* [WRITTEN EXERCISE] Reproduce the part of the records below that opens with the line containing "The image size is (614, 512)." and runs through the end of the records, including both ends.

— begin DATASET ROWS —

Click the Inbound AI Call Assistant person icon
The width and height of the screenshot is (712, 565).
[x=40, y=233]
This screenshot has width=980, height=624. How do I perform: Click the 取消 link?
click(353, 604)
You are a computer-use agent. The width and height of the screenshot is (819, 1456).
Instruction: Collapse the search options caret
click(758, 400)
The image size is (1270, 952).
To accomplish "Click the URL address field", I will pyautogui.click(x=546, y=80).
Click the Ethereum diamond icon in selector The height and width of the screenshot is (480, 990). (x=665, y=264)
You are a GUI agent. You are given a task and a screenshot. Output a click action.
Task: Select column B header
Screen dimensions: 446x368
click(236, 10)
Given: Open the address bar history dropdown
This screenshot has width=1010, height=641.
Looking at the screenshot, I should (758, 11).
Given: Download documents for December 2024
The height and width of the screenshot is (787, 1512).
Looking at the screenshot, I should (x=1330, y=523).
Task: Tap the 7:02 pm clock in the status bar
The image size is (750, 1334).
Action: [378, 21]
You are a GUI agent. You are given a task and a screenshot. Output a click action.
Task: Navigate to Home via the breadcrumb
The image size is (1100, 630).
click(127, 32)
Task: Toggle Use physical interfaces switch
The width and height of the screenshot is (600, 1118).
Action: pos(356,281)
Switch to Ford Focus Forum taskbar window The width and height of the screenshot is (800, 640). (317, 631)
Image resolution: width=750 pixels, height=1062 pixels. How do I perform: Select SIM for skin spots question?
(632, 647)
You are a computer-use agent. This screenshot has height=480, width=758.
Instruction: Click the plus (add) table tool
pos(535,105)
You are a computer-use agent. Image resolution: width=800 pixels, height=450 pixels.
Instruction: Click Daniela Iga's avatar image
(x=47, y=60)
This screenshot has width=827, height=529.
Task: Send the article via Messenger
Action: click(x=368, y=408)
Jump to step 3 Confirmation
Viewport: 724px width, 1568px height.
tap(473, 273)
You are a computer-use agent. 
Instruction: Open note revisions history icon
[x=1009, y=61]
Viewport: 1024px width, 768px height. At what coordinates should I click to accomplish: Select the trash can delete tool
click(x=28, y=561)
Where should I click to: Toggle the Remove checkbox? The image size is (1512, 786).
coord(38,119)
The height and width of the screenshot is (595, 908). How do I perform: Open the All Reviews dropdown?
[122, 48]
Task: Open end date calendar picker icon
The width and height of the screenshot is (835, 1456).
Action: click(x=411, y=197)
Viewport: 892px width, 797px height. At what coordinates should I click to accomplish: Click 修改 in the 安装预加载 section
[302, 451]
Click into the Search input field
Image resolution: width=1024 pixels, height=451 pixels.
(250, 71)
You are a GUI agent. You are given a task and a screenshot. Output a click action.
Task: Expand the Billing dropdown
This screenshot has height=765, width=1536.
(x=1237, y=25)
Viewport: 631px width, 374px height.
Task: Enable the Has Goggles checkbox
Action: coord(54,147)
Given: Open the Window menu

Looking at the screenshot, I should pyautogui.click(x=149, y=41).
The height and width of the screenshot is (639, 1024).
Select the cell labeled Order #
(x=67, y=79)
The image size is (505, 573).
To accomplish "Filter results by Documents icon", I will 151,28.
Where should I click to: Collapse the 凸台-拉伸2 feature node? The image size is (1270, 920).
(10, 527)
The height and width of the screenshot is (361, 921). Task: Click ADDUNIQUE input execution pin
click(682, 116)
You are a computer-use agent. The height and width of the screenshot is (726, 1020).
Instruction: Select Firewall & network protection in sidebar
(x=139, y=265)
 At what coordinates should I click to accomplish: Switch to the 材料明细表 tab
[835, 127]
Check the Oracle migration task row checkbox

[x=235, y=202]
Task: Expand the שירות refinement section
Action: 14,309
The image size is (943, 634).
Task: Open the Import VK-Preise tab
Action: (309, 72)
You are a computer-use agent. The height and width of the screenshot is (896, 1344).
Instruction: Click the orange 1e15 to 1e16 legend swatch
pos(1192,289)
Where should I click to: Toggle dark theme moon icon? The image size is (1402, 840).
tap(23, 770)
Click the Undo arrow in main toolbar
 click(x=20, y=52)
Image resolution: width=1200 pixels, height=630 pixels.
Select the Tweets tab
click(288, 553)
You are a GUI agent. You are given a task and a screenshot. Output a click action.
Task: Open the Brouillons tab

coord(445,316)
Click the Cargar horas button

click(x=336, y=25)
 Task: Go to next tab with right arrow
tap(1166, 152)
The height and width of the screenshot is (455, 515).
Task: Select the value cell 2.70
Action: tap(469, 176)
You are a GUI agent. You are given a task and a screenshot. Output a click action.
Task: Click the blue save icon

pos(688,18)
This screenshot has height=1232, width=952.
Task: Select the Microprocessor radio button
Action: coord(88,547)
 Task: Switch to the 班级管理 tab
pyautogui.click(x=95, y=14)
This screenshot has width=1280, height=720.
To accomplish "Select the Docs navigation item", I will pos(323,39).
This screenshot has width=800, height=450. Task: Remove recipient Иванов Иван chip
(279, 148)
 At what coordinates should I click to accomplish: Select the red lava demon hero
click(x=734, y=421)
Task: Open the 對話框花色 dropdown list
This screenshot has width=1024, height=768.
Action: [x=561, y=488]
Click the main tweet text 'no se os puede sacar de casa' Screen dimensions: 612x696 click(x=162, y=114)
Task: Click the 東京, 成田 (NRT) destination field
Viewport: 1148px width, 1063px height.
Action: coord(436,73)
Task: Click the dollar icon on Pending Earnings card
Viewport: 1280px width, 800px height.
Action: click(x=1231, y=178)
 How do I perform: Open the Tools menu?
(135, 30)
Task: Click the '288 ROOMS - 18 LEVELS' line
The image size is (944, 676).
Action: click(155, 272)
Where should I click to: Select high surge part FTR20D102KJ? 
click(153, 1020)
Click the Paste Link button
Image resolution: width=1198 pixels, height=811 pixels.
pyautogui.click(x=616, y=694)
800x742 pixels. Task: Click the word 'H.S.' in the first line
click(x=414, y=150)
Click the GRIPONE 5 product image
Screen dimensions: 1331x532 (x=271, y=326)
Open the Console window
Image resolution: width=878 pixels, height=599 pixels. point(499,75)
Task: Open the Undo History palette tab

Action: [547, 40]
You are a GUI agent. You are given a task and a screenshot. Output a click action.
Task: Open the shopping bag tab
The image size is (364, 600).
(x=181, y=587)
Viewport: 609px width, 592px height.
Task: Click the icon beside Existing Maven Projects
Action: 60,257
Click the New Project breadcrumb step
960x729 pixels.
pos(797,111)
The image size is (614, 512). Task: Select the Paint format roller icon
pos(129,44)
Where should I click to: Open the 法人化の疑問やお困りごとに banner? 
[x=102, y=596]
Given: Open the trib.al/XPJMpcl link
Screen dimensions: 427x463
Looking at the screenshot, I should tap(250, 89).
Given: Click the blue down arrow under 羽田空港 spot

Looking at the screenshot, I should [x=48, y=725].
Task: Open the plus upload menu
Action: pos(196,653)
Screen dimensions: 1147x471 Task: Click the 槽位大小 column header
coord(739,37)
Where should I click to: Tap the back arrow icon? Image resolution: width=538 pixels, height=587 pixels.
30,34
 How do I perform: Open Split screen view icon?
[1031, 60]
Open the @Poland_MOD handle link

— end DATASET ROWS —

* [OUTPUT OF THE TASK]
The image size is (614, 512). Task: Select the Paint format roller icon
pos(129,44)
Where should I click to: Open the 法人化の疑問やお困りごとに banner? 
[x=102, y=596]
Given: Open the trib.al/XPJMpcl link
Screen dimensions: 427x463
Looking at the screenshot, I should tap(250, 89).
Given: Click the blue down arrow under 羽田空港 spot

Looking at the screenshot, I should [x=48, y=725].
Task: Open the plus upload menu
Action: pos(196,653)
Screen dimensions: 1147x471 Task: Click the 槽位大小 column header
coord(739,37)
Where should I click to: Tap the back arrow icon? Image resolution: width=538 pixels, height=587 pixels.
30,34
 How do I perform: Open Split screen view icon?
[1031, 60]
Open the @Poland_MOD handle link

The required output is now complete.